### Passage
Updates & Giving Thanks

My Blog; Your Guide to What's New

Published: Oct 09 2013, 01:01:am

Wednesday, October 9, 2013.

    I arrived home from VCON 38 (where I officially announced the birth of reelingback.com) grateful for all the words of encouragement the project generated and dreading the blank page that I promised would be a new blog entry by today.

    Let's start that new entry by thanking the con chair, Dannielle Stevens, who allowed me time during her opening ceremonies to make that announcement. And another word of thanks to the young woman in the audience who, moments after I'd spoken the words "reelingback.com," held up an iPad that was displaying my home page. All of sudden the whole thing was terrifyingly real!

    Real, too, is the fact that VCON will be back for its 39th edition in a year's time (Oct. 3-5, 2014). Its theme, "Military Might - From Swords & Sorcery to Phasers & Grasers," reflects the fact that its guest of honour will be David Weber, author of the Honor Harrington novels.

    Much closer is Canada's Thanksgiving Day long weekend, and my promise of new content. Among friends and insulated from the seemingly endless cascade of bad news that is television's stock in trade, I found it easy to think of the many things we have to be thankful for in this new century. If the tech continues to work for me, there'll be new items in the Reeling Back Front Page box on Saturday, Sunday and Monday (Oct. 12, 13 and 14).

### Raw data
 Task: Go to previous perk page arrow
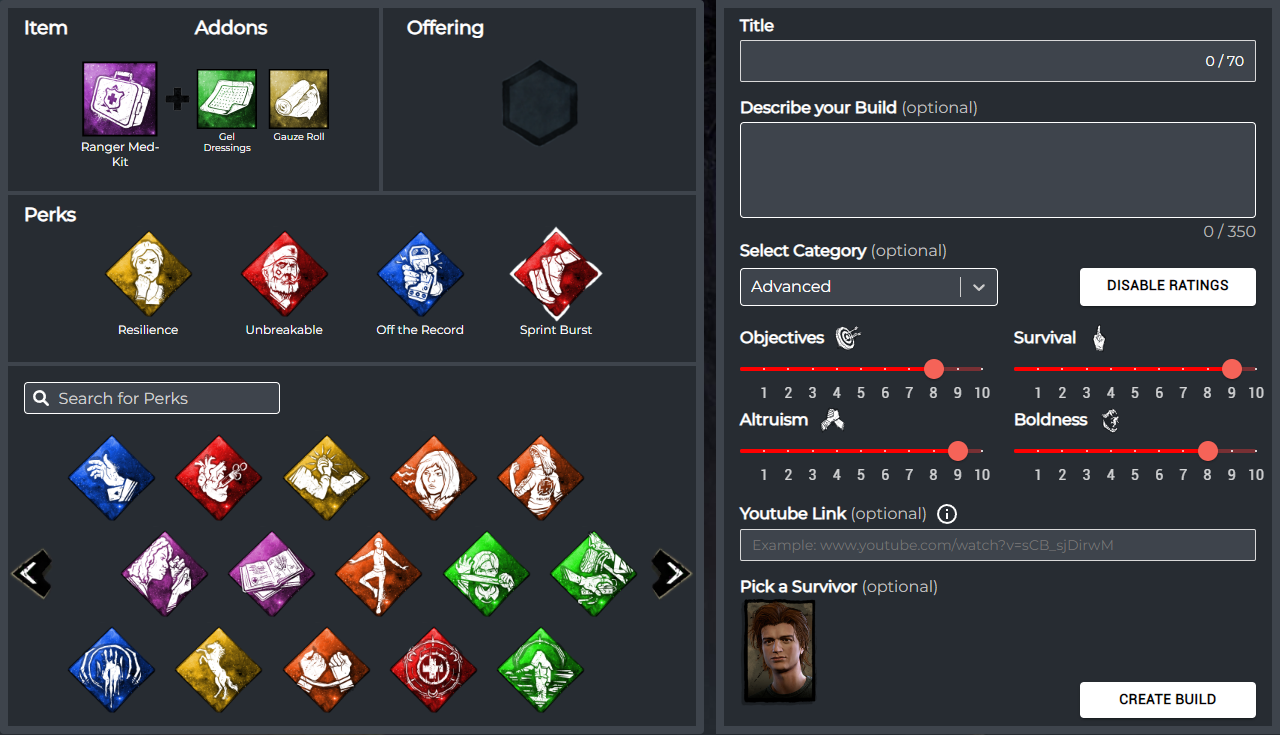click(31, 574)
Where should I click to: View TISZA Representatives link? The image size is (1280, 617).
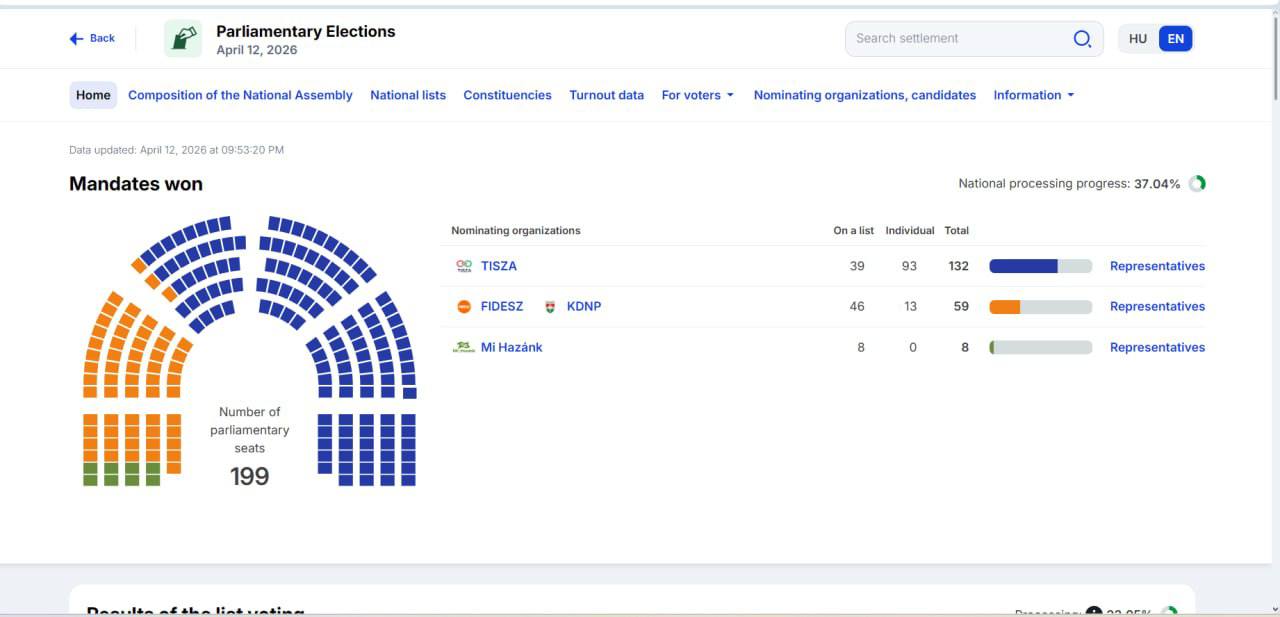(1157, 266)
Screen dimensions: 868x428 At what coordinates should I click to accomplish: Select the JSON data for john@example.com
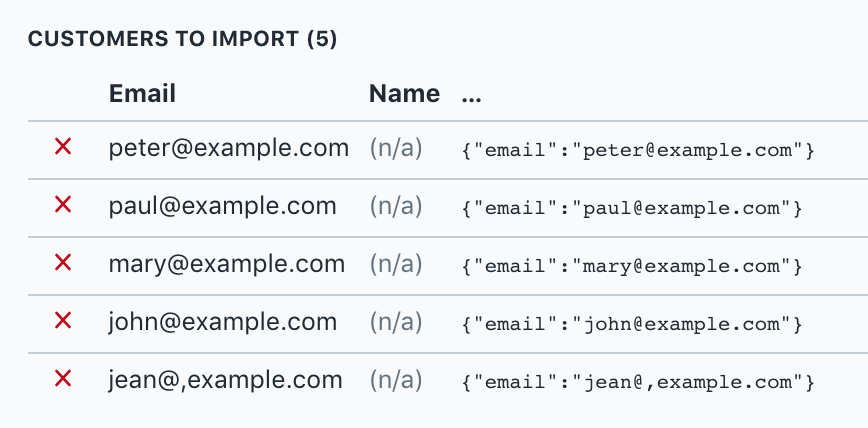click(x=633, y=324)
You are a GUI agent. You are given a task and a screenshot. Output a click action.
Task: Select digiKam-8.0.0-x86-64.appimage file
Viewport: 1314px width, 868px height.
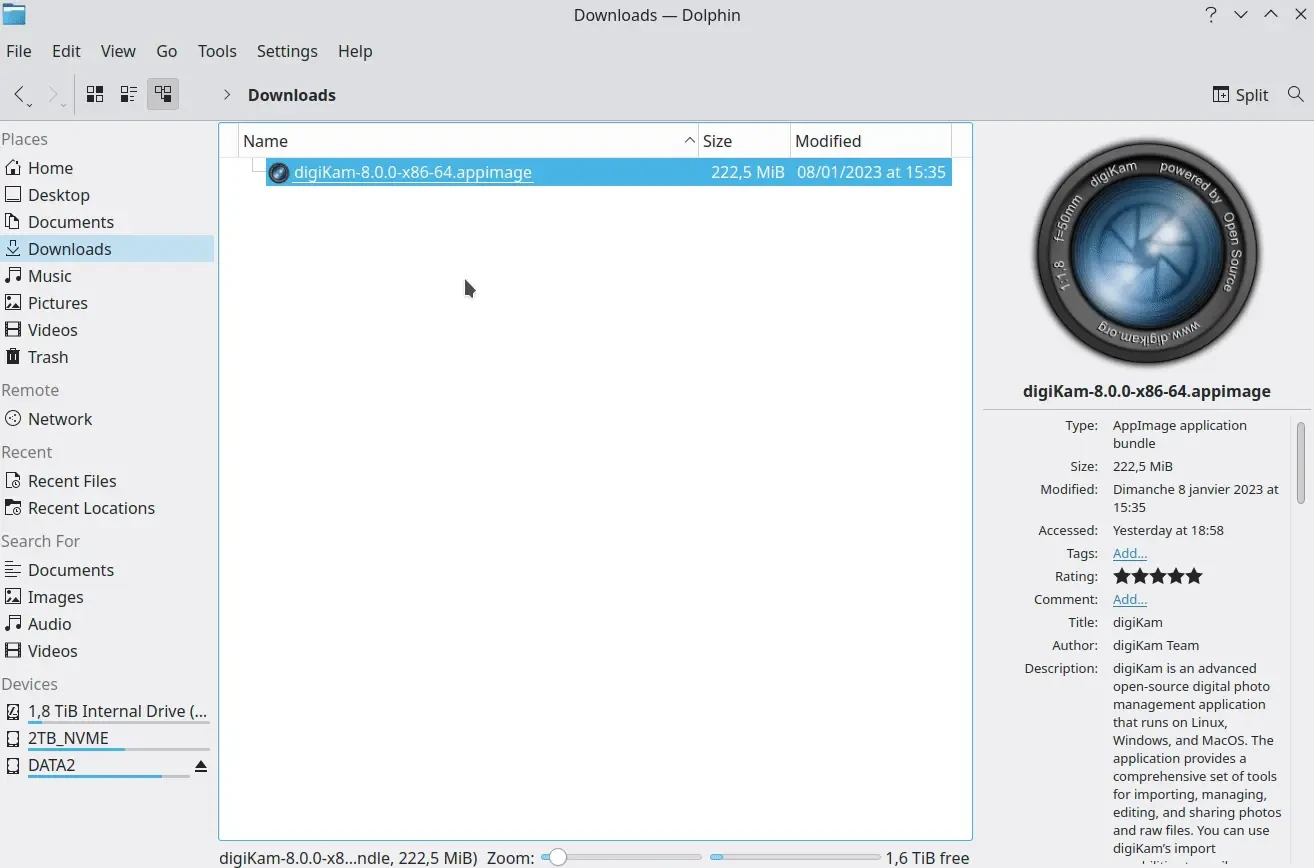click(x=412, y=172)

### Assignment
According to the blog entry, who will be the guest of honor at the 39th edition of VCON?

### Written answer
David Weber, author of the Honor Harrington novels.